> [What you should do]:
Your task is to copy the listing exactly, with the pictures left out.

> [Stored data]:
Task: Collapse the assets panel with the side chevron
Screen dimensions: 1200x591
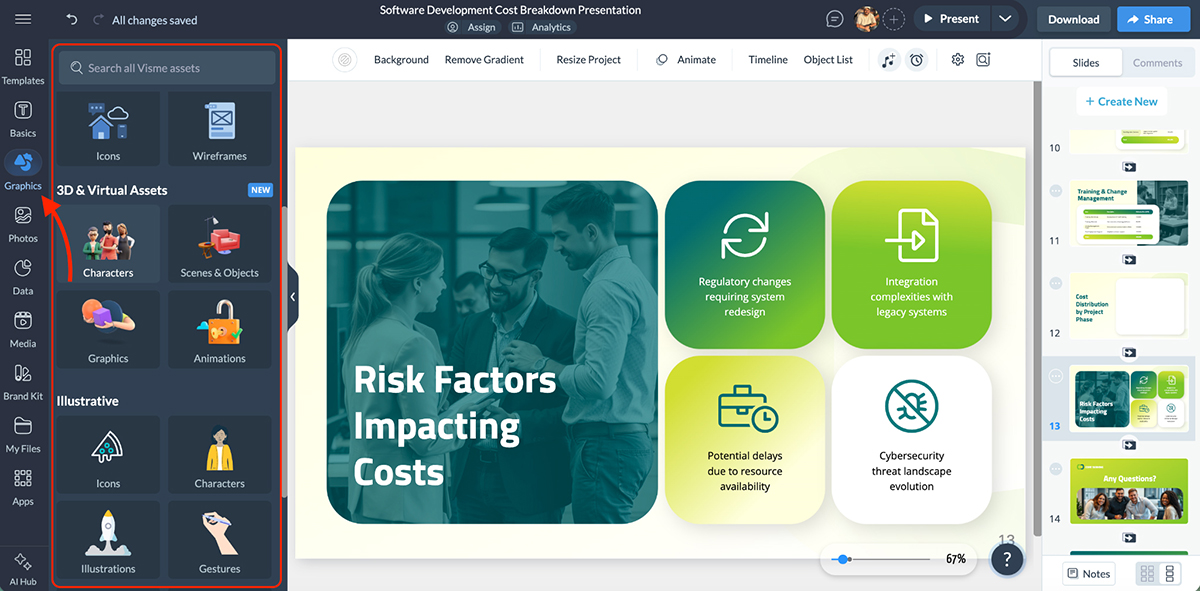Action: (x=292, y=296)
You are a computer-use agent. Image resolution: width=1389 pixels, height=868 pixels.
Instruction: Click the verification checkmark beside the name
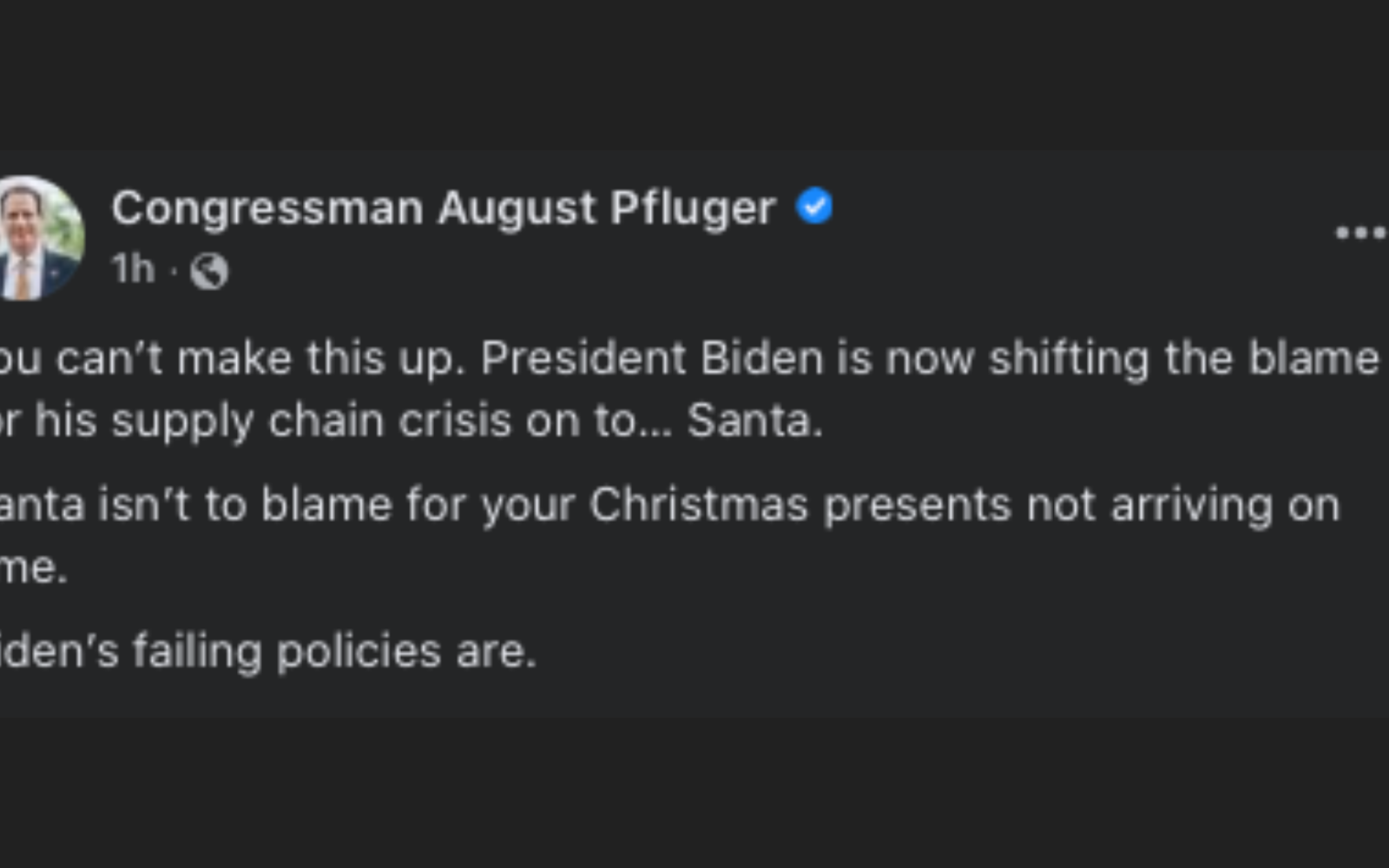coord(814,206)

> [Result]:
Task: Collapse the assets panel with the side chevron
Screen dimensions: 1200x591
Action: (x=292, y=296)
You are a computer-use agent. Image resolution: width=1389 pixels, height=868 pixels.
Instruction: Click the verification checkmark beside the name
coord(814,206)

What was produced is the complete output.